March 5, 2008 4:50:37 PM PST
Texas voters could take part in the primaries and the caucuses. But the caucuses at some local precincts didn't go too smoothly.Back in the 2004 Democratic primaries, 75,000 people voted. Two years later in 2006, 35,000 people voted. Yesterday, 410,000 showed up to vote and at that point, party leaders say there was really not much they could do.

Some precincts just weren't prepared for the huge crowds that came out last night. The lines were long at Central Baptist Church in northwest Harris County. Some precincts ran out of ballots, and some voters had to wait for hours before they could vote.

It was tense, confused and at times a bit heated and for many people not a very memorable evening.

"It was chaos. The lines were long, and constantly long," said one voter we spoke with.

But for leaders of the Harris County Democratic party, it was just the opposite feeling.

"Well, I mean we couldn't be happier with what we are seeing with the enthusiasm, the excitement.

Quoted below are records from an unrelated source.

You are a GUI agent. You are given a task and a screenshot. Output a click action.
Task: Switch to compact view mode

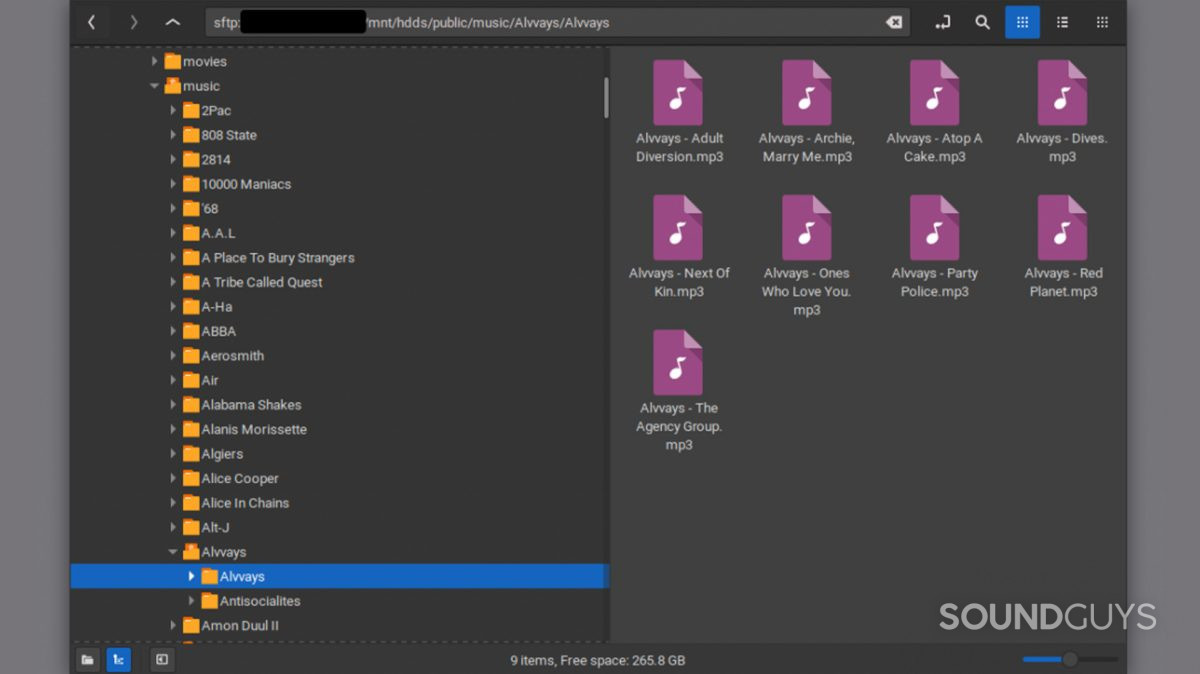point(1102,22)
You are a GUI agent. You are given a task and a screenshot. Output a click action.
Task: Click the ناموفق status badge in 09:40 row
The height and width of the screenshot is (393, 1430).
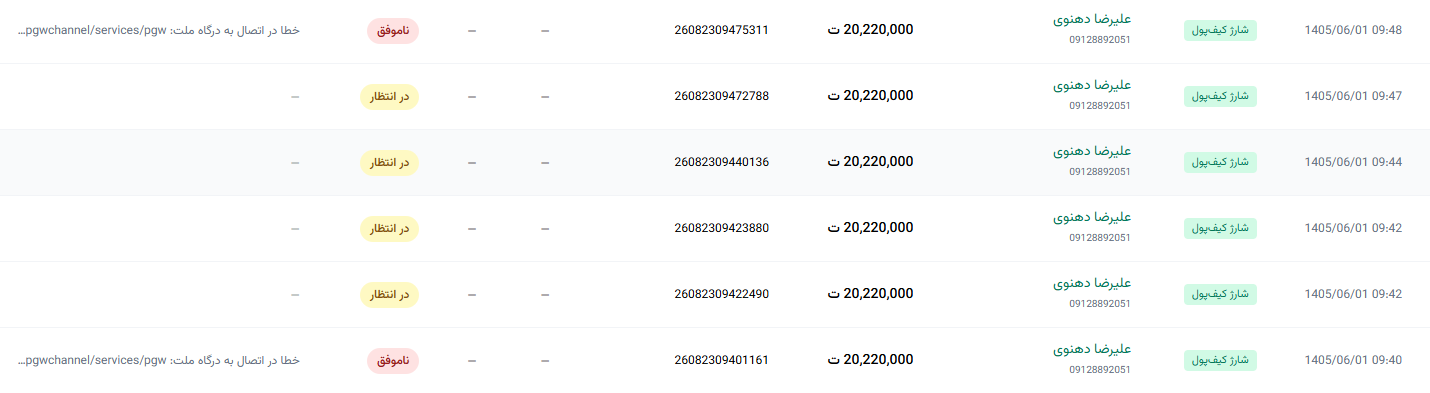(393, 360)
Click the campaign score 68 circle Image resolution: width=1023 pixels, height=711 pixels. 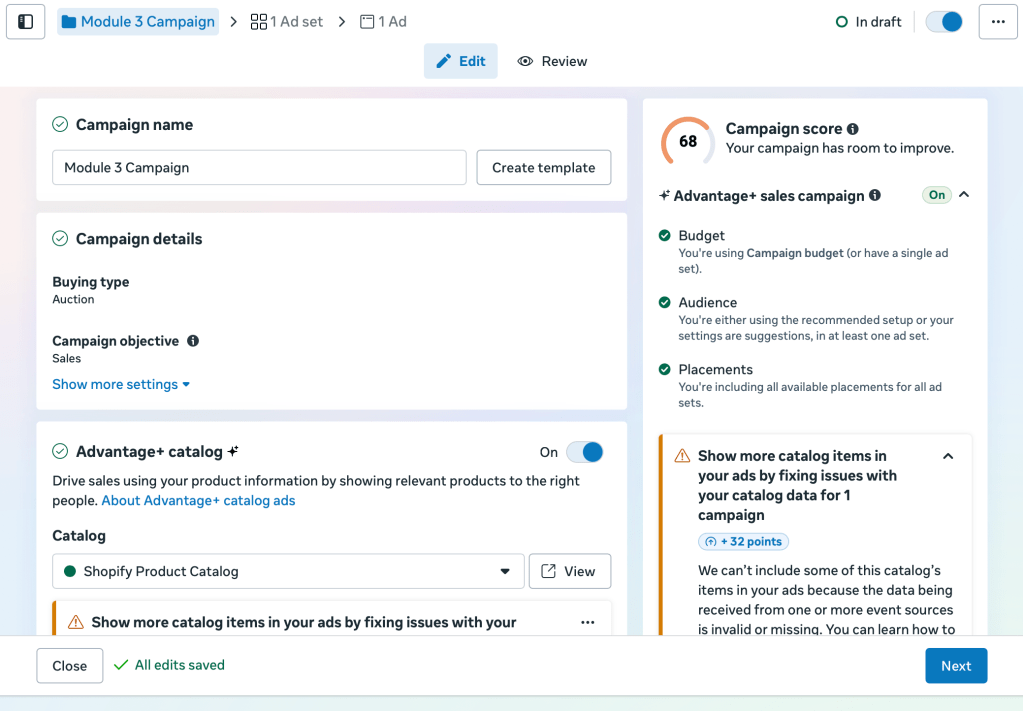pyautogui.click(x=688, y=142)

The involvement by people we've never seen involved in political activities before," said Harris County Democratic Chairman Gerry Birnberg.

The primary voting was not complete until 1am at Nimitz High School. Caucus votes went up until 2am.

"So as it went on to wait, and wait, and wait, that seemed all we were, was just waiting," said voter Mike Houston.

Some people who showed up to caucus became volunteers, helping the elderly and pregnant women with places to sit. But there were plenty of angry people out here, and a lot of people never got to vote.

Things got out of control at the Robinson Westchase Library on Wilcrest and Richmond last night. Several HPD units responded as people got upset they couldn't get in to caucus at 9pm.

There was never any violence reported, and once they got inside, everyone calmed down. About 500 people caucused at that library alone, way more than have voted in years past.

The party leaders were relatively dead in the water, having planned and budgeted for this day last yea, never expecting for Texas to play such a key role in the presidential primaries.

"We were locked in with a certain number of voting locations, with a certain budget. It was budgeted for an election for 100,000 people and we had to do the best we could," said Birnberg.

"That's how many people you were expecting, was 100,000?" we asked.

"No, well, expecting last November, yes," he replied.

There were lines in other polling stations statewide commonly for the same reason but party leadership is guessing that frustrations last night will give way for forgiveness this morning.

"Nobody knew it was going to be this many. Hey, we never had anything like this," said Birnberg. "There weren't any manuals. There weren't any history, weren't anything that we could fall back on to make the predictions."

Republicans also set a new record yesterday. Both parties could not know what to anticipate until after Super Tuesday on February 5 and that's when they realized there could be a huge potential for a lot of people to come out and vote.